American Chemical Society
Browse
ja8089476_si_001.pdf (74.42 kB)

Noncooperative Formation of the Off-Pathway Molten Globule during Folding of the α−β Parallel Protein Apoflavodoxin

Download (74.42 kB)
journal contribution
posted on 2009-02-25, 00:00 authored by Sanne M. Nabuurs, Adrie H. Westphal, Carlo P. M. van Mierlo
During folding of many proteins, molten globules are formed. These partially folded forms of proteins have a substantial amount of secondary structure but lack virtually all tertiary side-chain packing characteristic of native structures. Molten globules are ensembles of interconverting conformers and are prone to aggregation, which can have detrimental effects on organisms. Consequently, molten globules attract considerable attention. The molten globule that is observed during folding of flavodoxin from Azotobacter vinelandii is a kinetically off-pathway species, as it has to unfold before the native state of the protein can be formed.

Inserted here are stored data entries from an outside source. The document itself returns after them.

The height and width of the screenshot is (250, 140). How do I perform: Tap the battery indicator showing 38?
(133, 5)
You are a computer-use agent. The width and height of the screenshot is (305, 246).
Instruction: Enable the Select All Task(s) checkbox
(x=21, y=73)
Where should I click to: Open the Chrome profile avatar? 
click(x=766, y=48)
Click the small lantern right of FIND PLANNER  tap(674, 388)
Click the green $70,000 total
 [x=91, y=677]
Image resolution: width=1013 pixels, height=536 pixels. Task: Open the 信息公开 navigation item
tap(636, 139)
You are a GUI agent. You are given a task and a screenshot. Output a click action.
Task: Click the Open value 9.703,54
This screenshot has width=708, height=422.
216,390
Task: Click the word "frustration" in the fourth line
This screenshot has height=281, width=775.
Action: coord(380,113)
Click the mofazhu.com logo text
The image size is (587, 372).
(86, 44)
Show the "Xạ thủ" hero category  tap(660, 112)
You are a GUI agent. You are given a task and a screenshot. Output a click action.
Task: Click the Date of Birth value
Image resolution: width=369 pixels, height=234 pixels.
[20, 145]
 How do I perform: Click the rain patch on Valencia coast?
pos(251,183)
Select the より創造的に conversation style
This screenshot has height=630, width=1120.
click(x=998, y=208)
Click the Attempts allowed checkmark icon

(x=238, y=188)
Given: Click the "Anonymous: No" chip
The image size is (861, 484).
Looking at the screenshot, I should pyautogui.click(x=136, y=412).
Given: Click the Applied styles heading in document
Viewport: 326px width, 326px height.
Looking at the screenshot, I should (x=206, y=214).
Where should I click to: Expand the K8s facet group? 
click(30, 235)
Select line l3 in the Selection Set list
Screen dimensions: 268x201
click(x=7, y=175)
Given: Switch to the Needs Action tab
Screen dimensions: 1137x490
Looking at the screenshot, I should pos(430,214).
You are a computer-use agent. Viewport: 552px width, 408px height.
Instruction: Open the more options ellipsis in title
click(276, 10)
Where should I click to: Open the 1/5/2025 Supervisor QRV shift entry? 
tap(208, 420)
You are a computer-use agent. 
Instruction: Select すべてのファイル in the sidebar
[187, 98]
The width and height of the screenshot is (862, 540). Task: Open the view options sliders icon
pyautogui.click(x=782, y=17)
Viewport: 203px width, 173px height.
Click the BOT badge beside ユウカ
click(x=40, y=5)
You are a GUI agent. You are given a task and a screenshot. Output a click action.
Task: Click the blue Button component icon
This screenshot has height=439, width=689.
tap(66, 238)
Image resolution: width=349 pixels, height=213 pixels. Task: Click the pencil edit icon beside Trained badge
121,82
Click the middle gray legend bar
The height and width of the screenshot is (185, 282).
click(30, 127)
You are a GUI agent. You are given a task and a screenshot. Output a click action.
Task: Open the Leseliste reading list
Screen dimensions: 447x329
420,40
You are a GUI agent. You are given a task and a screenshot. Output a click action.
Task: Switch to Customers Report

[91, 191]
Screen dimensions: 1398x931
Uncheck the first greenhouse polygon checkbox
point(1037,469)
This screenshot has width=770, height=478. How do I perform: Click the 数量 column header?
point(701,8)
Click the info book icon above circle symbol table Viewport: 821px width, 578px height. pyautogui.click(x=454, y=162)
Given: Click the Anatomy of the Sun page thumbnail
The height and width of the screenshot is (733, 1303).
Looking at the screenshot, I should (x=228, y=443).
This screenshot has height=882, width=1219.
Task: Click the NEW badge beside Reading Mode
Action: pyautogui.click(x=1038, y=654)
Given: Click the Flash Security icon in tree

This intermediate contains helices and can be populated at equilibrium using guanidinium hydrochloride as denaturant, allowing the use of NMR spectroscopy to follow molten globule formation at the residue level. Here, we track changes in chemical shifts of backbone amides, as well as disappearance of resonances of unfolded apoflavodoxin, upon decreasing denaturant concentration. Analysis of the data shows that structure formation within virtually all parts of the unfolded protein precedes folding to the molten globule state. This folding transition is noncooperative and involves a series of distinct transitions. Four structured elements in unfolded apoflavodoxin transiently interact and subsequently form the ordered core of the molten globule. Although hydrophobic, tryptophan side chains are not involved in the latter process. This ordered core is gradually extended upon decreasing denaturant concentration, but part of apoflavodoxin’s molten globule remains random coil in the denaturant range investigated. The results presented here, together with those reported on the molten globule of α-lactalbumin, show that helical molten globules apparently fold in a noncooperative manner.